Voici ce que dit le log du Netgear:
WED MAY 30 14:13:14 2007 INFO :: IKE phase-I negotiation started
WED MAY 30 14:13:14 2007 INFO :: Sending phase-I notify of type INITIAL_CONTACT
WED MAY 30 14:13:14 2007 INFO :: IKE phase-I started
WED MAY 30 14:13:14 2007 INFO :: Initiator SPD selectors sent: IP SUBNET, 10.10.10.0, mask 24 proto 0, port 0
WED MAY 30 14:13:14 2007 INFO :: Responder SPD selectors sent: IP SUBNET, 192.168.92.0, mask 24 proto 0, port 0
WED MAY 30 14:13:14 2007 INFO :: IKE phase-II started of message ID 886e5e15
WED MAY 30 14:13:14 2007 INFO :: Quick Mode completed with message ID(0x886e5e15)
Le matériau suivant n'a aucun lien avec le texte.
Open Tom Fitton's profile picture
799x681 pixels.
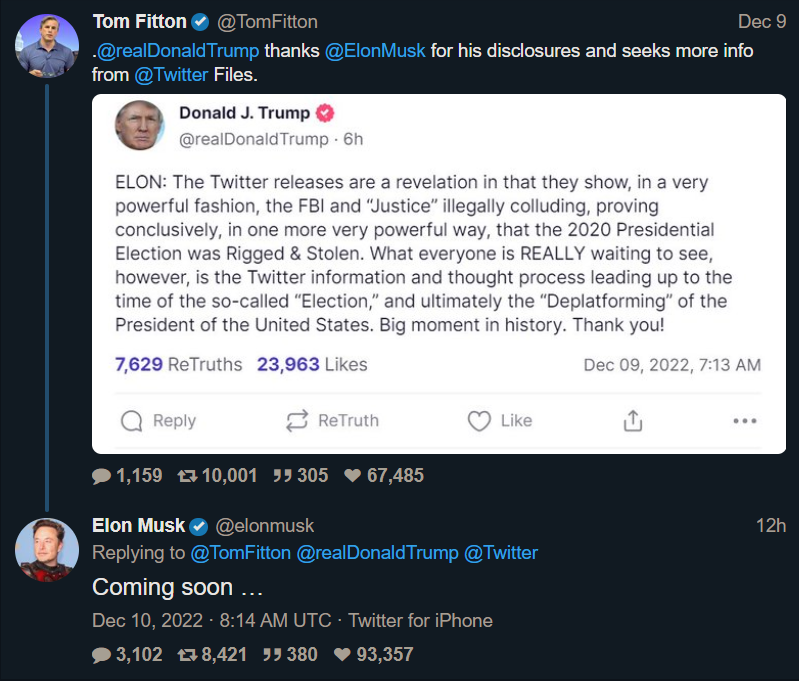[47, 45]
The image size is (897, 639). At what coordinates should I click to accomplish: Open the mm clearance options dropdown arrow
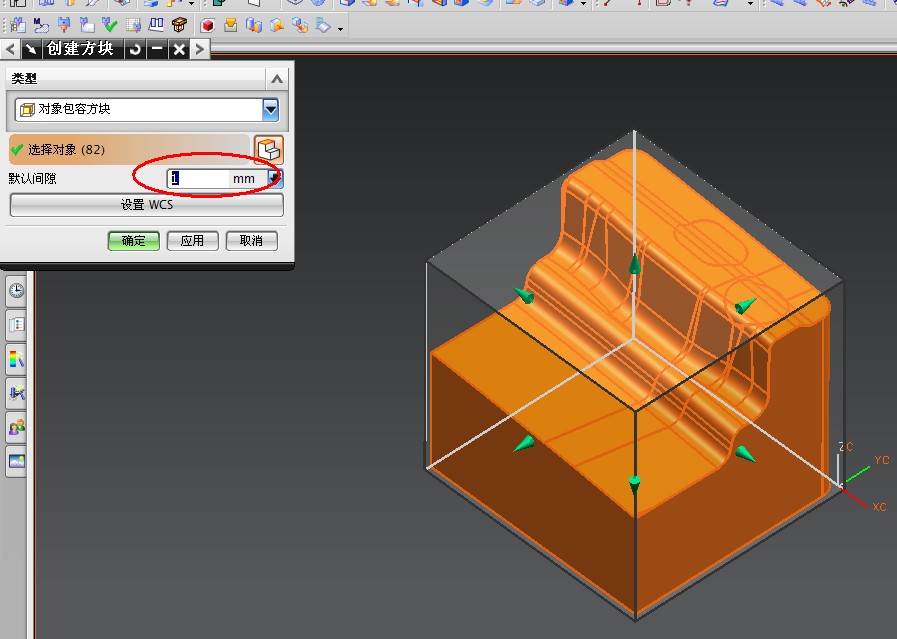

///A partir de la, je ping ma machine distante sur le sous-réseau 192.168.92.0///
WED MAY 30 14:13:48 2007 INFO :: Started phase-I negotiation
WED MAY 30 14:13:48 2007 INFO :: IKE phase-I started
WED MAY 30 14:13:48 2007 INFO :: Initiator SPD selectors received: IP SUBNET, 192.168.92.0, mask 24 proto 0, port 0
WED MAY 30 14:13:48 2007 INFO :: Responder SPD selectors received: IP SUBNET, 10.10.10.0, mask 24 proto 0, port 0
WED MAY 30 14:13:48 2007 INFO :: IKE phase-II Started with message ID (0xc7c0196)
WED MAY 30 14:13:48 2007 INFO :: Quick Mode completed with message ID(0xc7c0196)
///Et la, le ping retombe...///
WED MAY 30 14:14:10 2007 INFO :: Sending phase-I notify of type R_U_THERE
WED MAY 30 14:14:14 2007 INFO :: Sending phase-I notify of type R_U_THERE
WED MAY 30 14:14:18 2007 INFO :: received NOTIFY PAYLOAD of notify type R_U_THERE
WED MAY 30 14:14:18 2007 INFO :: Sending phase-I notify of type R_U_THERE_ACK
WED MAY 30 14:14:24 2007 INFO :: Sending phase-I notify of type R_U_THERE
WED MAY 30 14:14:34 2007 INFO :: Sending phase-I notify of type R_U_THERE
WED MAY 30 14:14:43 2007 INFO :: Sending phase-I notify of type R_U_THERE
WED MAY 30 14:14:44 2007 INFO :: Deleting the IsakmpSA
WED MAY 30 14:14:48 2007 INFO :: received NOTIFY PAYLOAD of notify type R_U_THERE
WED MAY 30 14:14:48 2007 INFO :: Sending phase-I notify of type R_U_THERE_ACK
WED MAY 30 14:14:49 2007 INFO :: Initiator SPD selectors sent: IP SUBNET, 10.10.10.0, mask 24 proto 0, port 0
WED MAY 30 14:14:49 2007 INFO :: Responder SPD selectors sent: IP SUBNET, 192.168.92.0, mask 24 proto 0, port 0
WED MAY 30 14:14:49 2007 INFO :: IKE phase-II started of message ID b11d64ee
WED MAY 30 14:14:49 2007 INFO :: Quick Mode completed with message ID(0xb11d64ee)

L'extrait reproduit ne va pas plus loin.